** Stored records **
________________________
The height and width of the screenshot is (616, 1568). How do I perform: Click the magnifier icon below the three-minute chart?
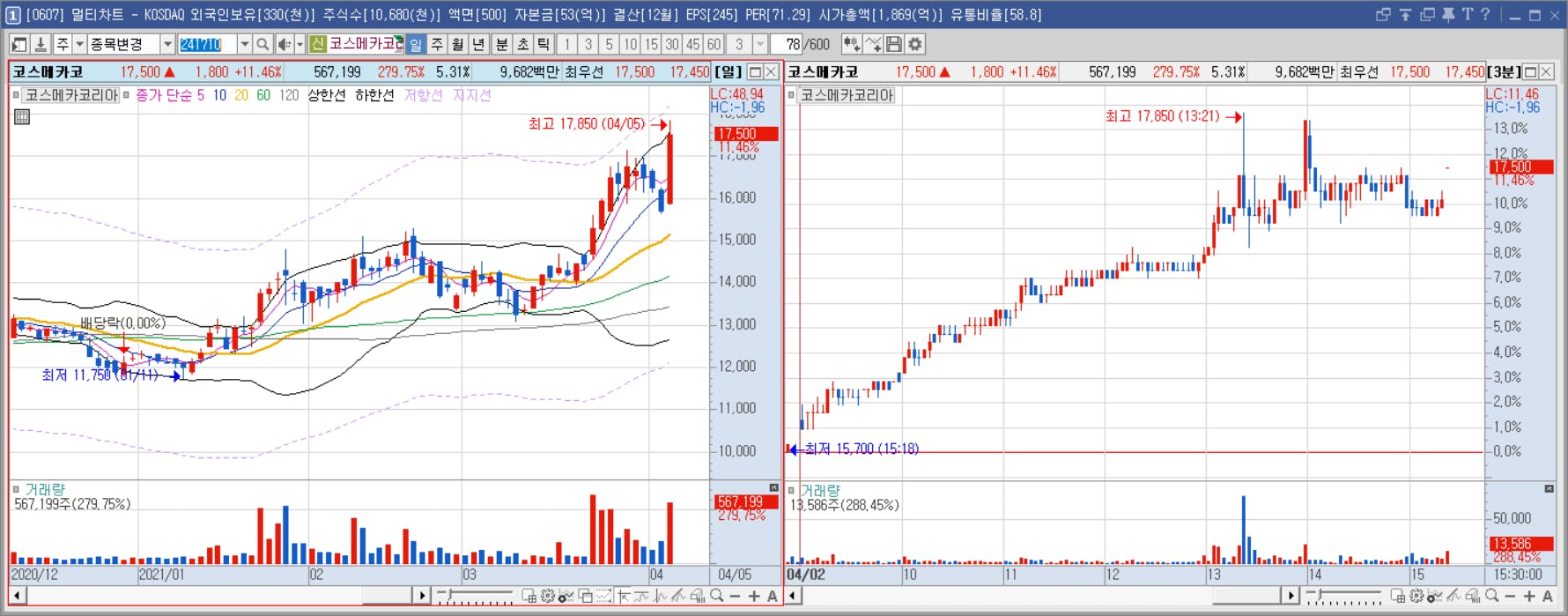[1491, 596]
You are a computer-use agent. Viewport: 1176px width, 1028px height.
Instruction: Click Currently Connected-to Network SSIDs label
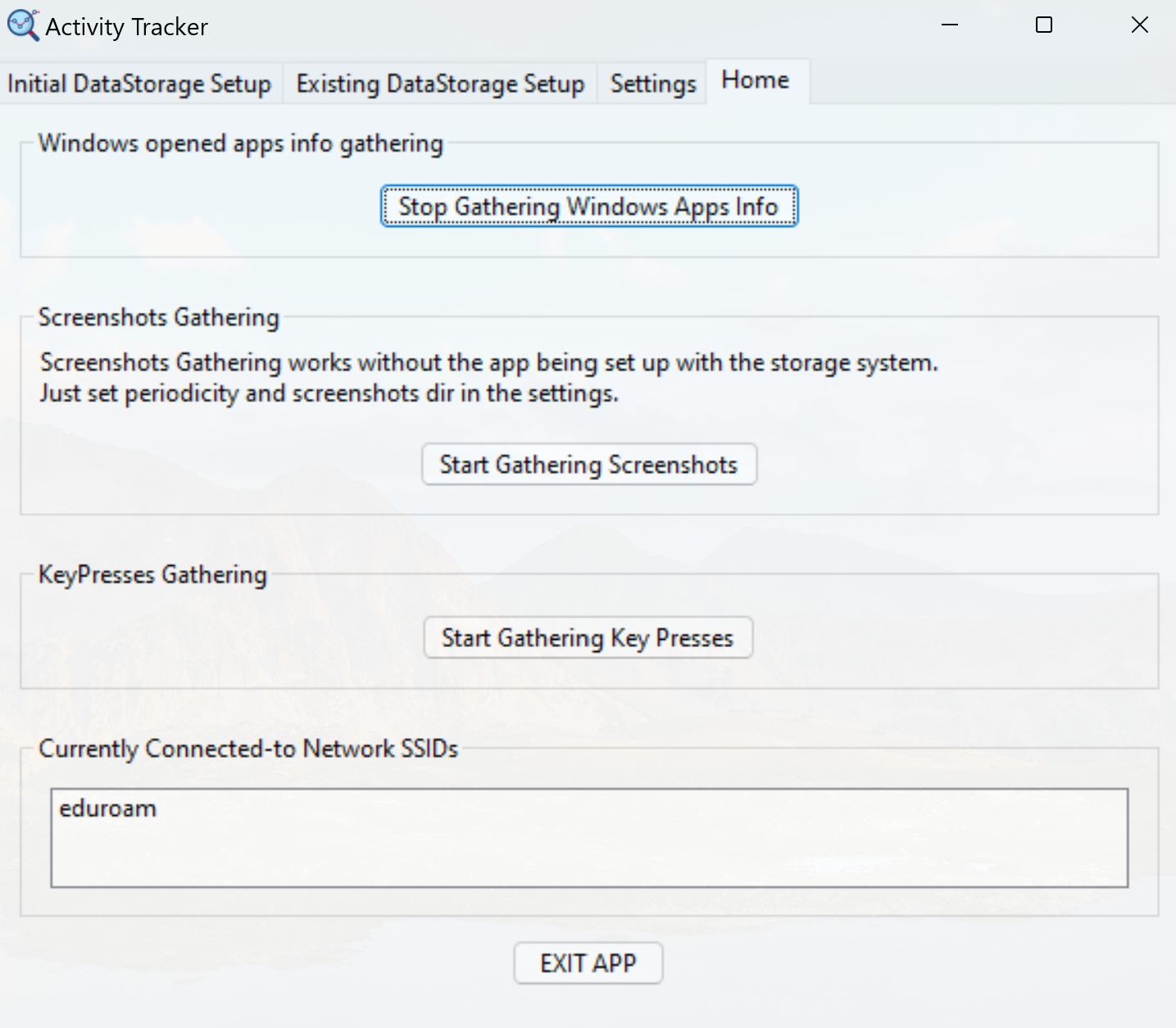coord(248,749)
________________________
All lines from the one containing "You are a computer-use" through the final line of the records are to be retyped exactly; no other lines and no pictures are to be included.

** Result for this task **
You are a computer-use agent. Viewport: 1176px width, 1028px height.
Instruction: Click Currently Connected-to Network SSIDs label
coord(248,749)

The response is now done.